* [DATA EXTRACTS]

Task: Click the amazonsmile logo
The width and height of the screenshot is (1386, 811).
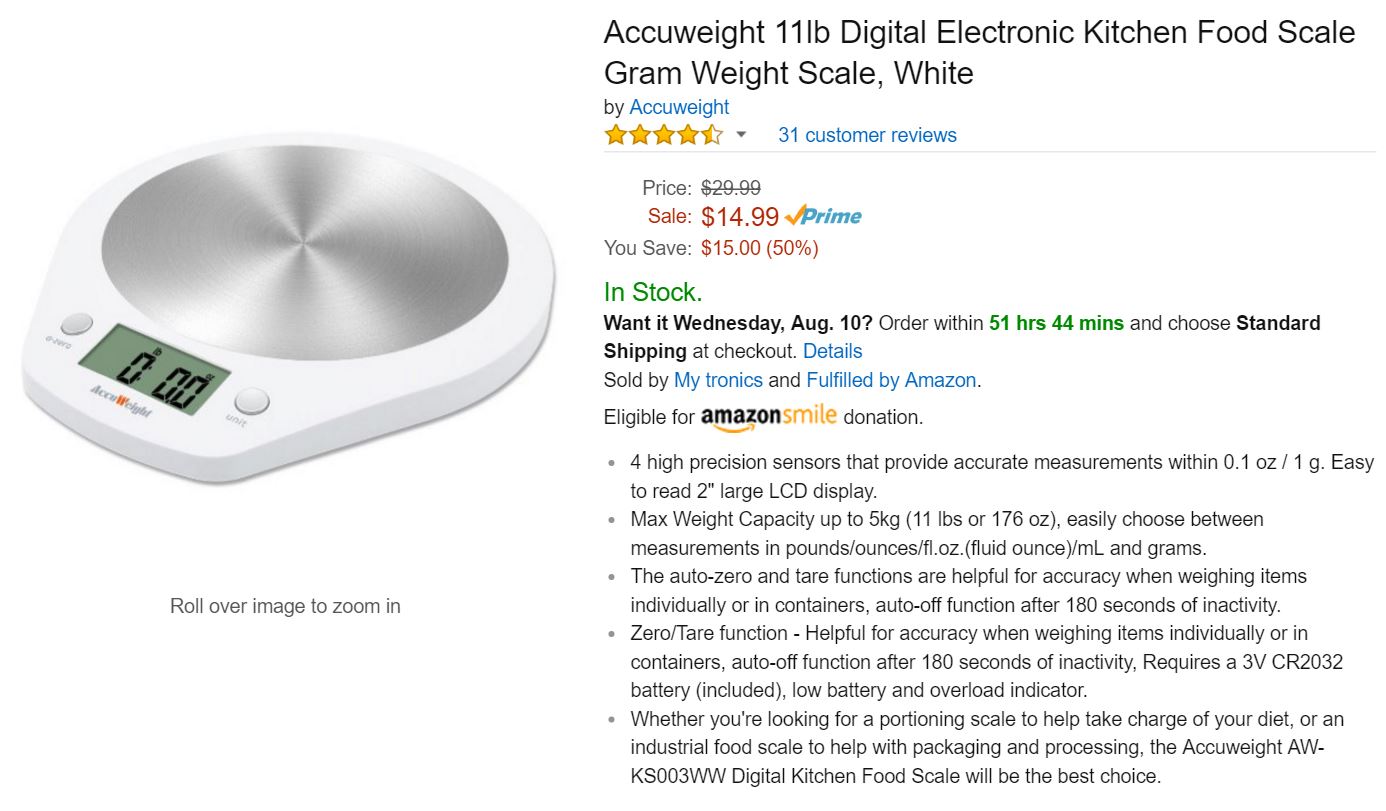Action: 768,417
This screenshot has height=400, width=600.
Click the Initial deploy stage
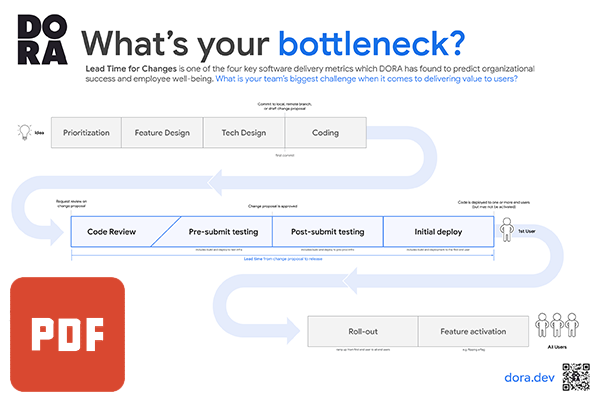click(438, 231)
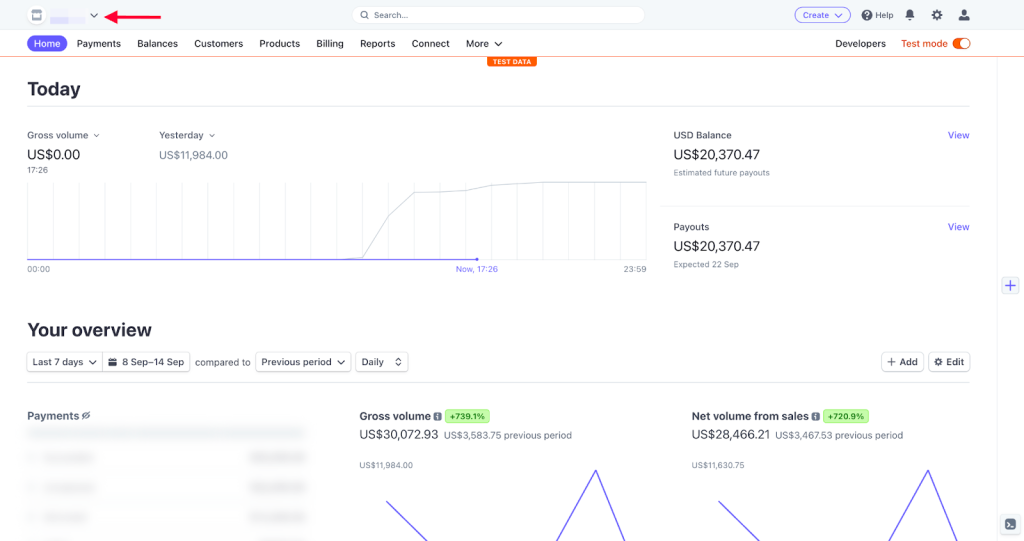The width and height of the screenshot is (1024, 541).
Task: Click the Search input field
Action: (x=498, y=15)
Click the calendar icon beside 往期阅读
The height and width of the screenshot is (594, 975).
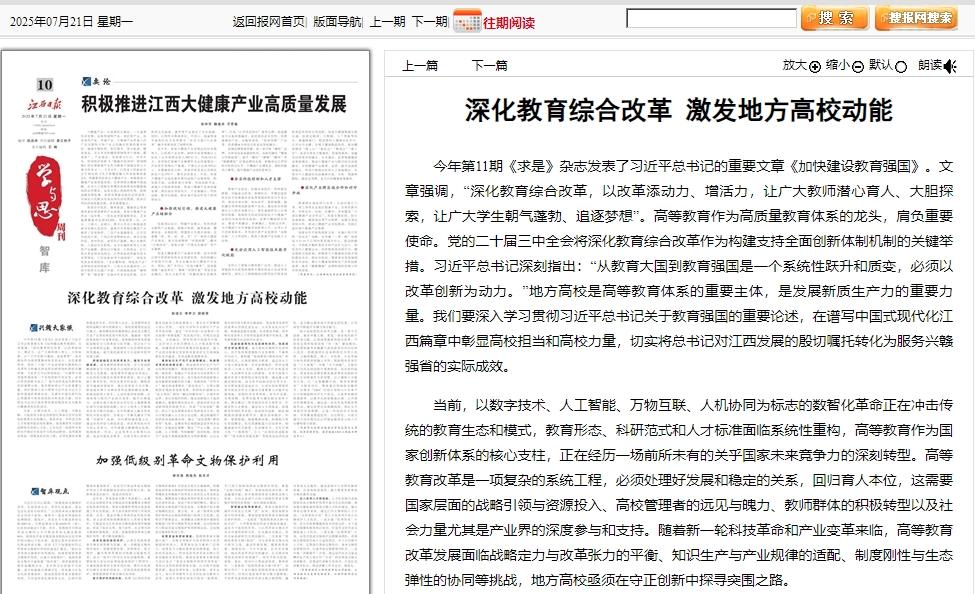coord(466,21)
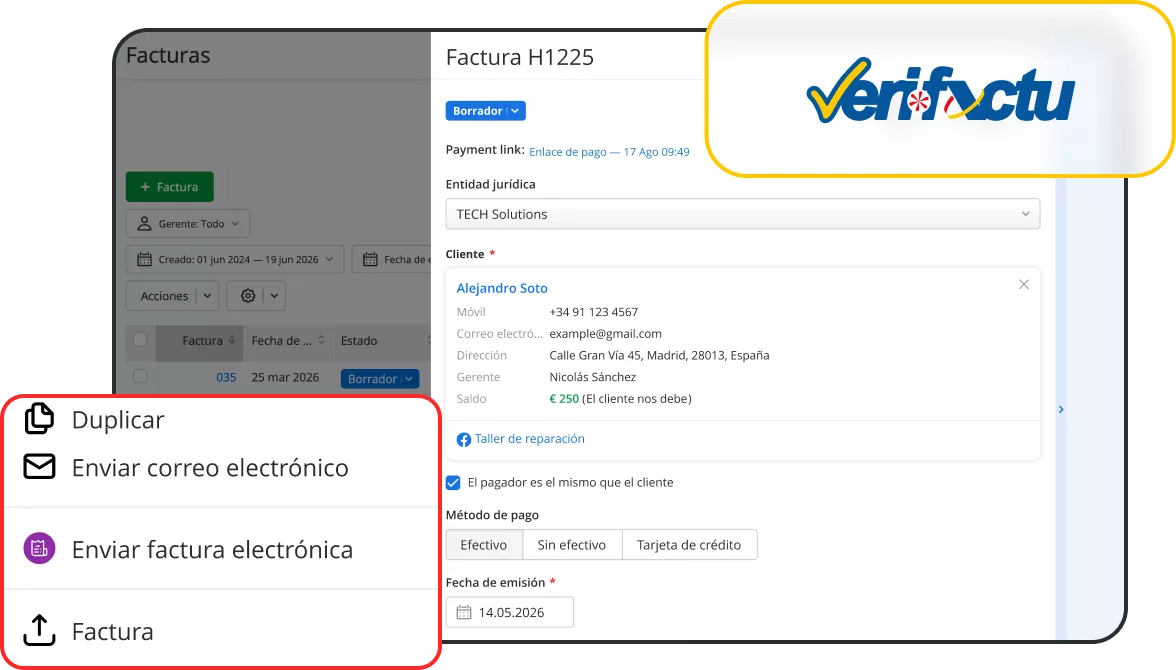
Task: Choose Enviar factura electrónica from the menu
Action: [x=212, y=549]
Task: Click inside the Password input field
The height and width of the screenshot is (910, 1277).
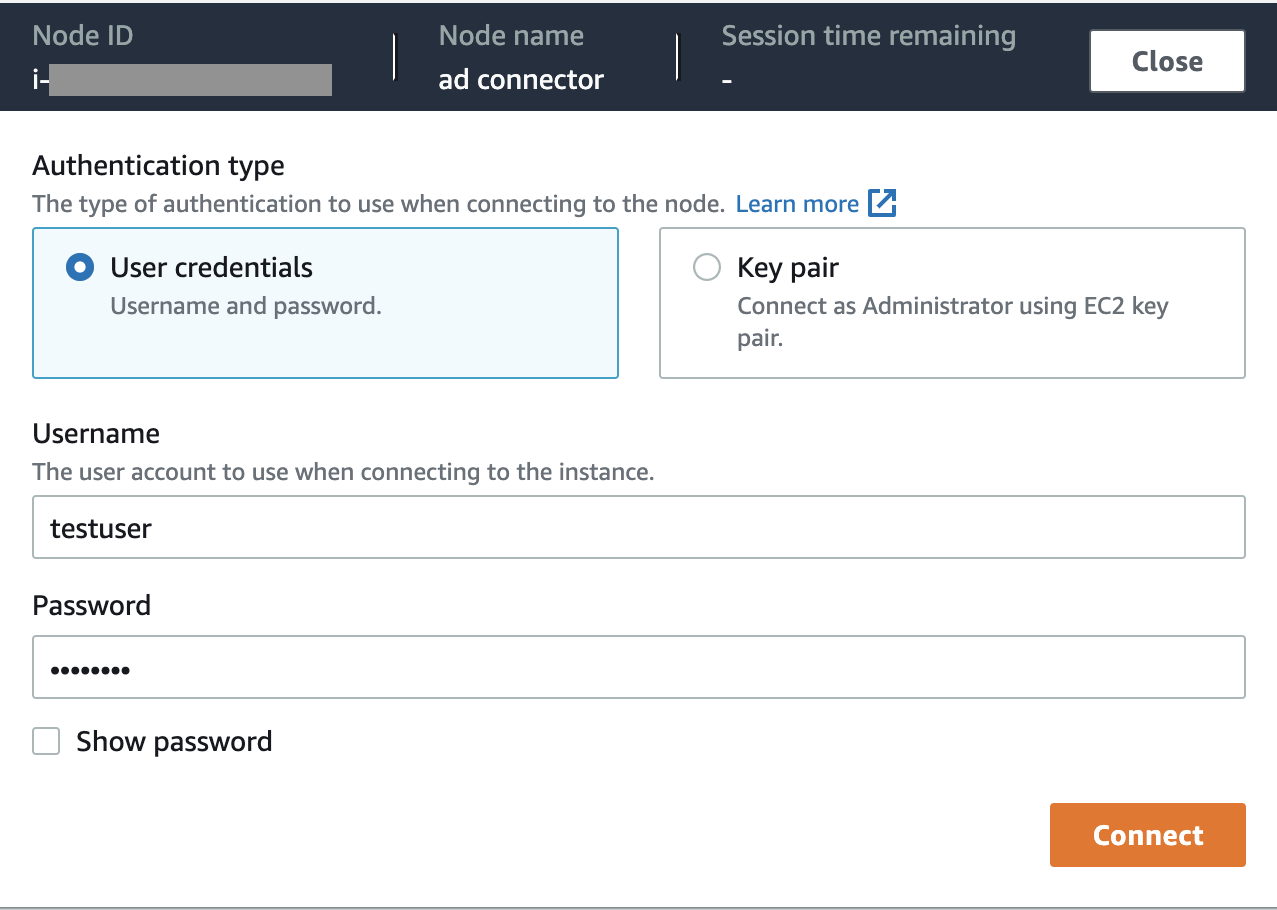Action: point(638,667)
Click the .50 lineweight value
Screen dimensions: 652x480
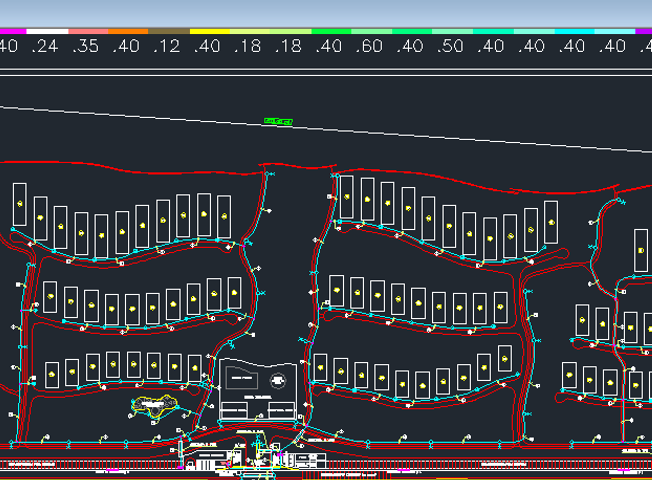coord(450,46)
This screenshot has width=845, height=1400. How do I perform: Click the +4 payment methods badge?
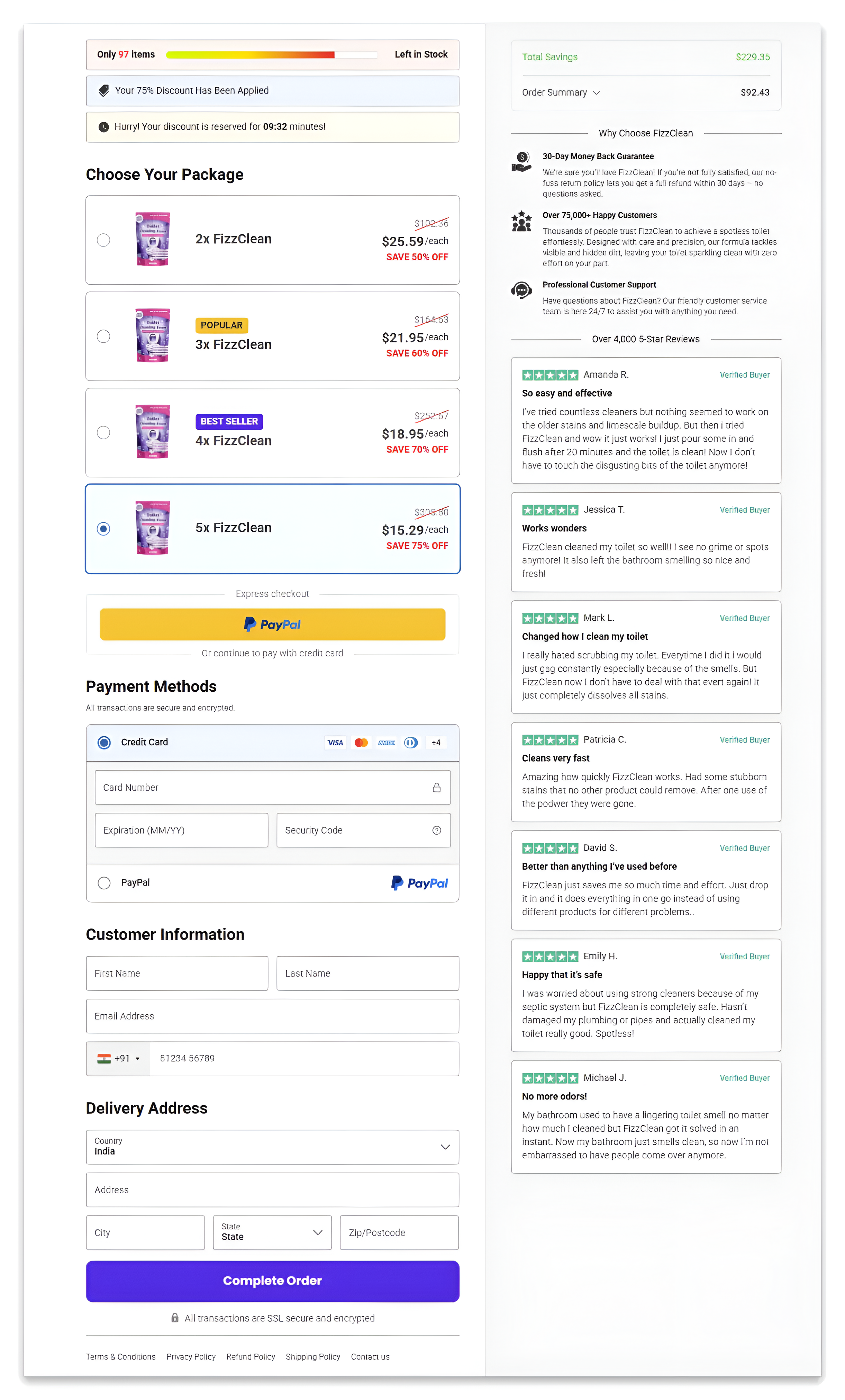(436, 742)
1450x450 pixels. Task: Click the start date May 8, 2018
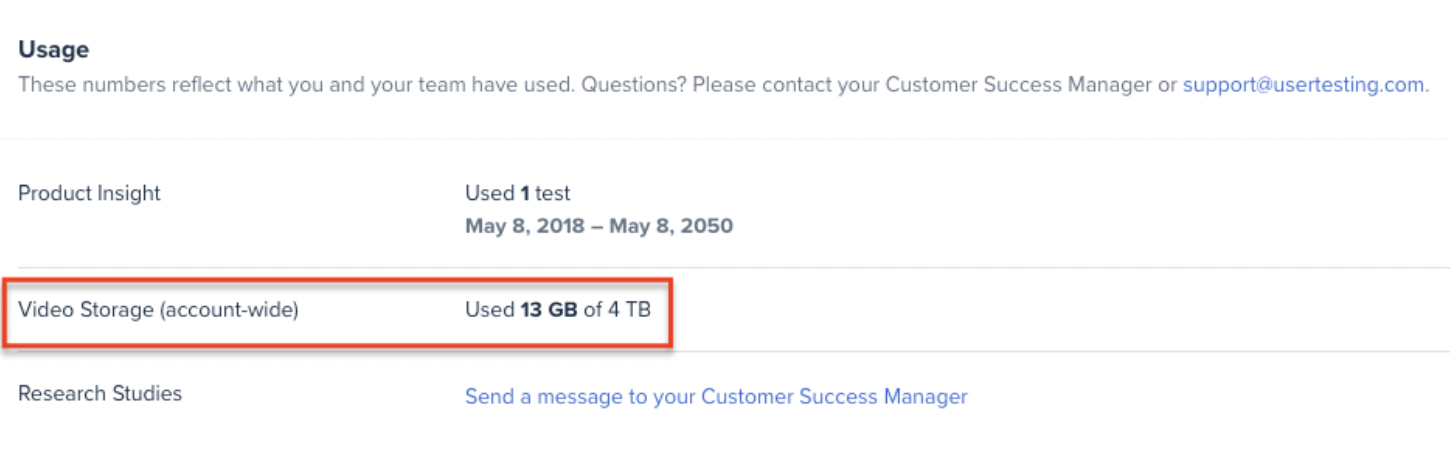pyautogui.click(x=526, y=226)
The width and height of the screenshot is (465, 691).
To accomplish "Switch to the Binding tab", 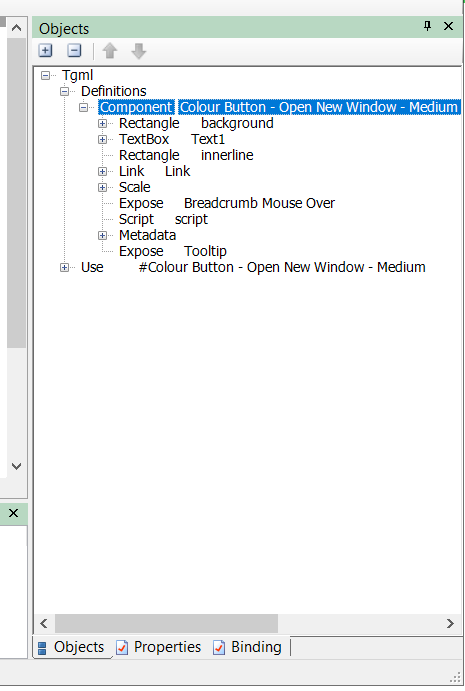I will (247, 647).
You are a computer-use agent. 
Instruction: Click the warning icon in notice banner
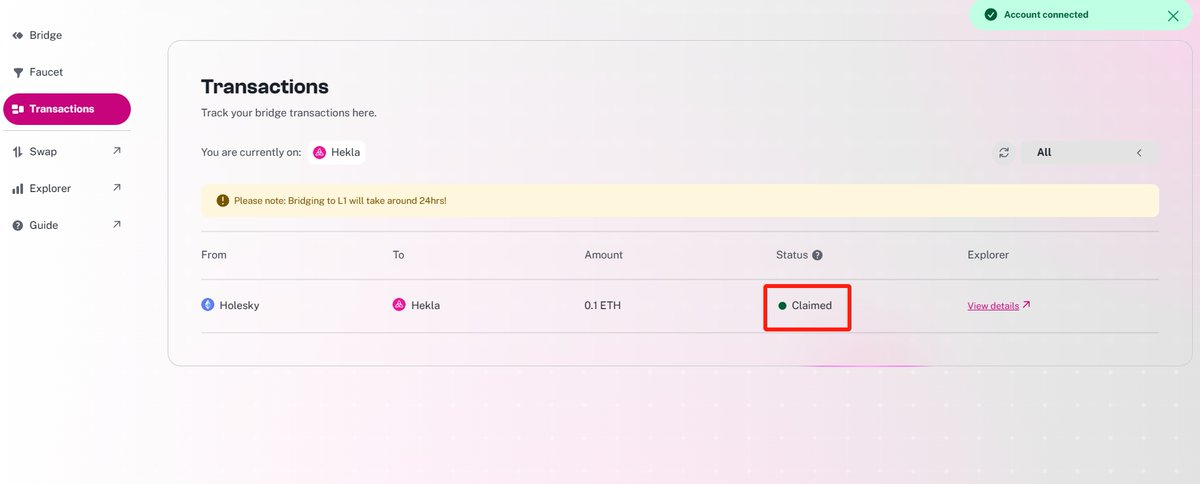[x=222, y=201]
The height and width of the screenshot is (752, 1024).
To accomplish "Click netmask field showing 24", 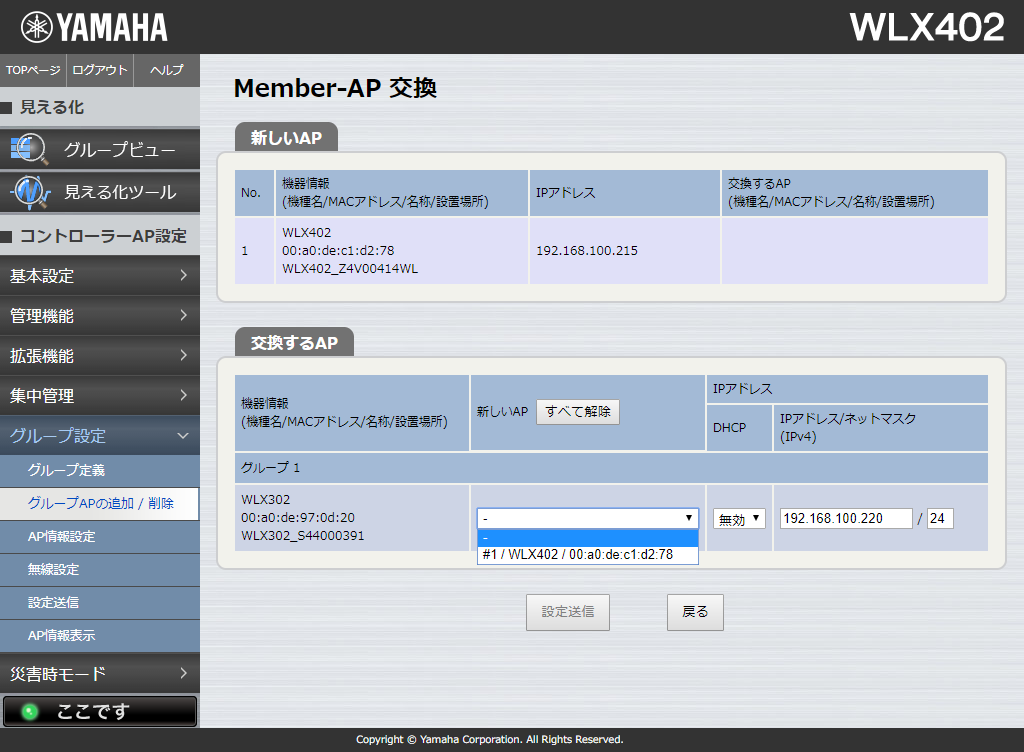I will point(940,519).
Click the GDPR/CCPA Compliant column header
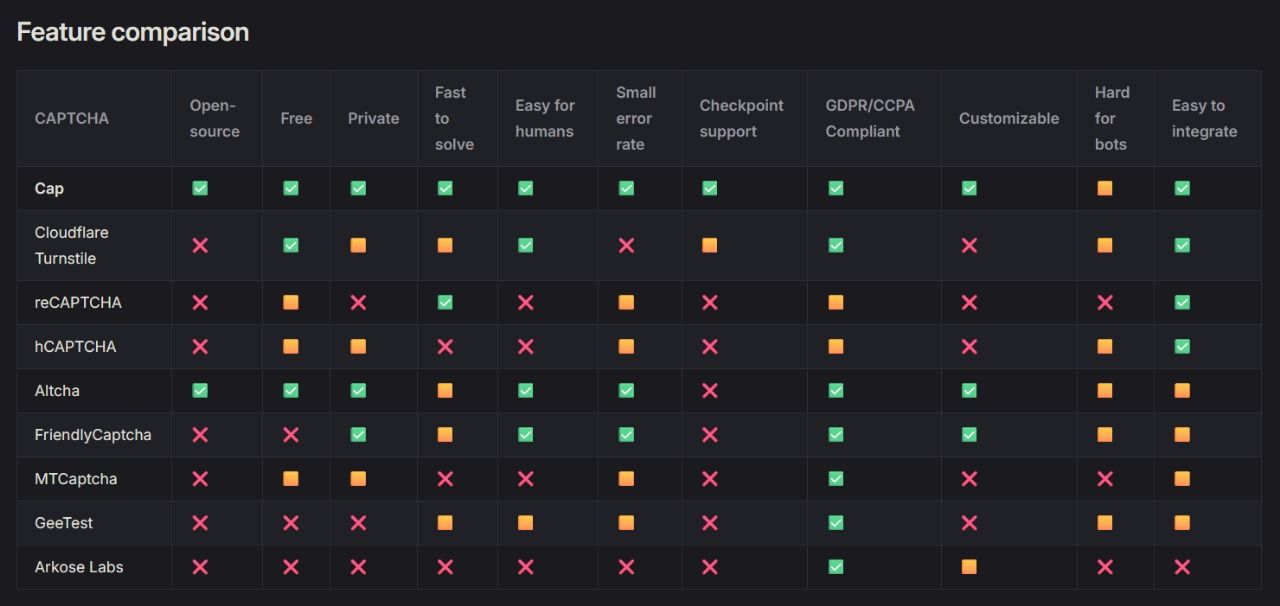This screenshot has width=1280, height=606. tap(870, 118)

* [WHAT THE TASK REQUIRES] Everything above from the line containing "The width and height of the screenshot is (1386, 811)." through the line containing "This screenshot has height=400, width=600." must be repeated exactly, and the pictures must be left out.

* [SOLUTION FOR THIS TASK]
The width and height of the screenshot is (1386, 811).
Action: 768,417
This screenshot has height=400, width=600.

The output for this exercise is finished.